7. Общие выводы. Существование материальных вещей.

Перед тем, как перейти к вопросу о сомнении, следует поговорить о
рационализме Декарта.

Рационализм

Декарт считается отцом новоевропейского рационализма. Однако его понимание разума, каким бы значимым оно не было, не является единственно возможным (как показал, в частности, выдающийся русский философ В. Ф. Эрн).

По мнению Декарта «один лишь разум способен к постижению истины» [2]. «Человеческий ум заключает в себе нечто божественное…» [3] и посторонние добавления могут лишь омрачить естественный свет разума. Картезианский разум полностью прозрачен для самого себя: не существует ничего более легкого для познания, чем мой дух. Декарт признает
интеллектуальную интуицию (которую будет отвергать Кант) и существование вещей, которые познаются одним только разумом.

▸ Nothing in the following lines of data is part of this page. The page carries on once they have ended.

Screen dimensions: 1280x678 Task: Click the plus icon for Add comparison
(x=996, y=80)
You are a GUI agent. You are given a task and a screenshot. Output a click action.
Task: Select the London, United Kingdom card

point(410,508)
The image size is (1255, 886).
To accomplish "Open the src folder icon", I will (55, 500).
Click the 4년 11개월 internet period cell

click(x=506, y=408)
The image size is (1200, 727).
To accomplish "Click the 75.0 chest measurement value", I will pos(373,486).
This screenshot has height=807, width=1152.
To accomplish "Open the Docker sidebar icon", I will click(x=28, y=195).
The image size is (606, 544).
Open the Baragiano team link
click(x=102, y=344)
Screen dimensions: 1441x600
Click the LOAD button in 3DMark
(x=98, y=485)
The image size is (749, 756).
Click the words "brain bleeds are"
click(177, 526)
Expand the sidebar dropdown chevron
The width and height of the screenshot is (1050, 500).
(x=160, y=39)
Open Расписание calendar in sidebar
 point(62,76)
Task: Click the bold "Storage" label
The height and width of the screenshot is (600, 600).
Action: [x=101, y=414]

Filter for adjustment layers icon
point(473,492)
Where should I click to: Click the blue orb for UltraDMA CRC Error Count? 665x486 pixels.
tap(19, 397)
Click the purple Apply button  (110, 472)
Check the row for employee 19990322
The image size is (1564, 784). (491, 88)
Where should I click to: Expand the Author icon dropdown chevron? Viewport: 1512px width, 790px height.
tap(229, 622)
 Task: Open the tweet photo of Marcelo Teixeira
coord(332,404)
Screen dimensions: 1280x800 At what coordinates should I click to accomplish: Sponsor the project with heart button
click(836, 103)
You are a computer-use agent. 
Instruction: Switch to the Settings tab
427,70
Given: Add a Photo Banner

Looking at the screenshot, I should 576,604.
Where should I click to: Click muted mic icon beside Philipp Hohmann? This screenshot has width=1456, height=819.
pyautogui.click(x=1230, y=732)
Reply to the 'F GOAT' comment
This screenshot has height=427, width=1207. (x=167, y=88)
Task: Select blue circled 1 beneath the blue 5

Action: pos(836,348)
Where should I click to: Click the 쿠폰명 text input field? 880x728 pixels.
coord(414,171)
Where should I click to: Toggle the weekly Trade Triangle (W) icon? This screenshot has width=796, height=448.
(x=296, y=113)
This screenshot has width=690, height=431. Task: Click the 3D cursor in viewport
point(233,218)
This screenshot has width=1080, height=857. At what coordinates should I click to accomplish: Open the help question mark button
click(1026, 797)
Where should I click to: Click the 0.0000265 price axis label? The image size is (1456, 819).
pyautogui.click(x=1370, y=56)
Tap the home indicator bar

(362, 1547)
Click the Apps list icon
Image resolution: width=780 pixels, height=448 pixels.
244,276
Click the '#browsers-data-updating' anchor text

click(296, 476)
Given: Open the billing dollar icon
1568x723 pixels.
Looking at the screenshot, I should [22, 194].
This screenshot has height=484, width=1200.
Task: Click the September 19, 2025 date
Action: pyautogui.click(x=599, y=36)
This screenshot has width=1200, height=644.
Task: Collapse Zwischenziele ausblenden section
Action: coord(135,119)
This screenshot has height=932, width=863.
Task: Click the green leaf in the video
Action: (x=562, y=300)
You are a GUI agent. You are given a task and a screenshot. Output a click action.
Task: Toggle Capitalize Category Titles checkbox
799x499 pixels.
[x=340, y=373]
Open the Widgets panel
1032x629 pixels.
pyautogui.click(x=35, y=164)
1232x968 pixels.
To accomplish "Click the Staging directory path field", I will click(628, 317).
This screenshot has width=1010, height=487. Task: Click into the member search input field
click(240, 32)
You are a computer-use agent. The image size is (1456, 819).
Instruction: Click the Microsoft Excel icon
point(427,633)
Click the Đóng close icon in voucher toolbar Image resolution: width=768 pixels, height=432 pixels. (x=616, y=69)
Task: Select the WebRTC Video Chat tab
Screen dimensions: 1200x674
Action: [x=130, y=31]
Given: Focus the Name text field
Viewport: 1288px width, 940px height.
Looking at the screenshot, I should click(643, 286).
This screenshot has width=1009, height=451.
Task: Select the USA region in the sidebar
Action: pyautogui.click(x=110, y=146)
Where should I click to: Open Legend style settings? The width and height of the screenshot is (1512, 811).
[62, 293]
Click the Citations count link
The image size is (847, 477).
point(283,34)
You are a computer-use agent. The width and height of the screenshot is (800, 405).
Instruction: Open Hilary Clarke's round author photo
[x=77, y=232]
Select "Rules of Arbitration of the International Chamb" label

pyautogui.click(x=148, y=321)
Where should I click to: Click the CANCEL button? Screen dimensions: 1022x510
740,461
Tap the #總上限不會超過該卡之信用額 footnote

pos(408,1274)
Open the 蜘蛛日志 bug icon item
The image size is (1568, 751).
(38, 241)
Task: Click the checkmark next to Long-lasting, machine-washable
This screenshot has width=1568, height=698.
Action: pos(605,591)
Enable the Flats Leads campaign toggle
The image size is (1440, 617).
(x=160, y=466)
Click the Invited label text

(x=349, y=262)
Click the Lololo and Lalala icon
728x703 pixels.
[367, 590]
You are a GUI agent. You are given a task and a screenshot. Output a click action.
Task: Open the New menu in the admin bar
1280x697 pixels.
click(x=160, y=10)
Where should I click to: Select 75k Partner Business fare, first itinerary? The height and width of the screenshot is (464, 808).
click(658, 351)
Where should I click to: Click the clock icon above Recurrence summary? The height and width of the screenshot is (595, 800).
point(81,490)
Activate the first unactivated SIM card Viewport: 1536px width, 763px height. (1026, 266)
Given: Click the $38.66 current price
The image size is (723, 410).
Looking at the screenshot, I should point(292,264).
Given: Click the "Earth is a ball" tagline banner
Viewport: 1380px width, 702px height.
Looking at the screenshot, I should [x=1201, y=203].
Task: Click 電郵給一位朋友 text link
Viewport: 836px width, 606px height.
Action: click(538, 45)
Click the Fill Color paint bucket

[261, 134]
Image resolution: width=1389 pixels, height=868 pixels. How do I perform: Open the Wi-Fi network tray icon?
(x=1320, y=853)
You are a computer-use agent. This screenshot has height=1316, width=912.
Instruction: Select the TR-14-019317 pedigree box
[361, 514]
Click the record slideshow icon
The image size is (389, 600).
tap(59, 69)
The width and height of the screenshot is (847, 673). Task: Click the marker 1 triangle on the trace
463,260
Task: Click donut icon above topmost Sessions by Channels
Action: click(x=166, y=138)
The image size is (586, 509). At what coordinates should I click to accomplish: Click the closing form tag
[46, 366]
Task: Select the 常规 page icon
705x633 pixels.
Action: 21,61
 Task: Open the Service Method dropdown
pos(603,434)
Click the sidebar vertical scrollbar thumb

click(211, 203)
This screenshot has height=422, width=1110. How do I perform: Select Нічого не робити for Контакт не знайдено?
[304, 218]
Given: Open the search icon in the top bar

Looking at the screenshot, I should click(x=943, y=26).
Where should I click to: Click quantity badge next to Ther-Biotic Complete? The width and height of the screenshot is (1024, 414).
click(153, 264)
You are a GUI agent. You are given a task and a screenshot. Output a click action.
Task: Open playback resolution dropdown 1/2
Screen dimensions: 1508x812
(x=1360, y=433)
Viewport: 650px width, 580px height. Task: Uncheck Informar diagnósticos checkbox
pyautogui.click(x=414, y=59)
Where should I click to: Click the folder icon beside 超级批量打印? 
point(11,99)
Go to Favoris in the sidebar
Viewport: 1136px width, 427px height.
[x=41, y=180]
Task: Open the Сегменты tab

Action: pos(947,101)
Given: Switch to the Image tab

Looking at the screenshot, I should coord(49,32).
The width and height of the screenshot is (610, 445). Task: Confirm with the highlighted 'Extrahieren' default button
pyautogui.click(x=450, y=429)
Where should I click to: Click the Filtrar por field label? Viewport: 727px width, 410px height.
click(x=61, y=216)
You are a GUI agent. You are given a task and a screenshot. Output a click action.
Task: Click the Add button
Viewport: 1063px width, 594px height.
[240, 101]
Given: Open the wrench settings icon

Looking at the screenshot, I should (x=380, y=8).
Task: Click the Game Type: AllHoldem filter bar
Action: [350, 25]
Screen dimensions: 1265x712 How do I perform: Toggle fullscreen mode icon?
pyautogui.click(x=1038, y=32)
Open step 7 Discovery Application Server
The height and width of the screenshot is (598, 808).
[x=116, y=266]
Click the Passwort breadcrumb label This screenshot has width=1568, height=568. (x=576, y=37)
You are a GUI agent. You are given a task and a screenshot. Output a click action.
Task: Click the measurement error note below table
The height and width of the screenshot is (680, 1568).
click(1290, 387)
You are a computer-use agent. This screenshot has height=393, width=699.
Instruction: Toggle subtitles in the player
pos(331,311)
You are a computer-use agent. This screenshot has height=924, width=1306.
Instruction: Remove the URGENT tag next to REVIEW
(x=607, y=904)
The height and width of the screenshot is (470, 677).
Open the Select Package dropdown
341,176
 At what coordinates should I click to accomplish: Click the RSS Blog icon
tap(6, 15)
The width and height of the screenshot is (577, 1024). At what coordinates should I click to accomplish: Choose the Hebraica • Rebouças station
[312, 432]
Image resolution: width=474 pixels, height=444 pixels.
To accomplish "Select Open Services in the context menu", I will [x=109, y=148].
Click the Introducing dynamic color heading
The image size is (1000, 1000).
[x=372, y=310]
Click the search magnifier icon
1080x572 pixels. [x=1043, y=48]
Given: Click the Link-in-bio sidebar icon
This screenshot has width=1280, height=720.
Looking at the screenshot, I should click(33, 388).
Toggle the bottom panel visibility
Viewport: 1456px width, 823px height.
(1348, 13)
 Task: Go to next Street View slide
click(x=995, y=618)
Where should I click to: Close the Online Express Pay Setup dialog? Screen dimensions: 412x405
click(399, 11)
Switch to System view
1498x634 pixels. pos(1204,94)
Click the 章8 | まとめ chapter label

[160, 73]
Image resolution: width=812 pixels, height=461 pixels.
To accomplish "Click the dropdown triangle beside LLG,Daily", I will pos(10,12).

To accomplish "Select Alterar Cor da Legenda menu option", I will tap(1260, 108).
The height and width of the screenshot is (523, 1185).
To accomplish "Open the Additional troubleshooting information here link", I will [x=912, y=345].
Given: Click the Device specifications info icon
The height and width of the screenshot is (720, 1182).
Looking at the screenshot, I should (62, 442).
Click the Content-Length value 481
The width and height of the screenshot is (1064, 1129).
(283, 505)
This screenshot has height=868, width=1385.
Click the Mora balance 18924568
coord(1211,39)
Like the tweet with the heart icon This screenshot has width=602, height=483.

Разум может достоверно познавать доступные ему истины — при помощи интуиции (в которой «не может быть лжи» [4]), дедукции и «энумерации» (индукции по перечислению), но для этого разум необходимо предварительно очистить, развить, нужно соблюдать метод и порядок при исследованиях. «Метод» – это одно из ключевых понятий у нашего философа. Правильный метод исследования гораздо важнее, чем природные дарования.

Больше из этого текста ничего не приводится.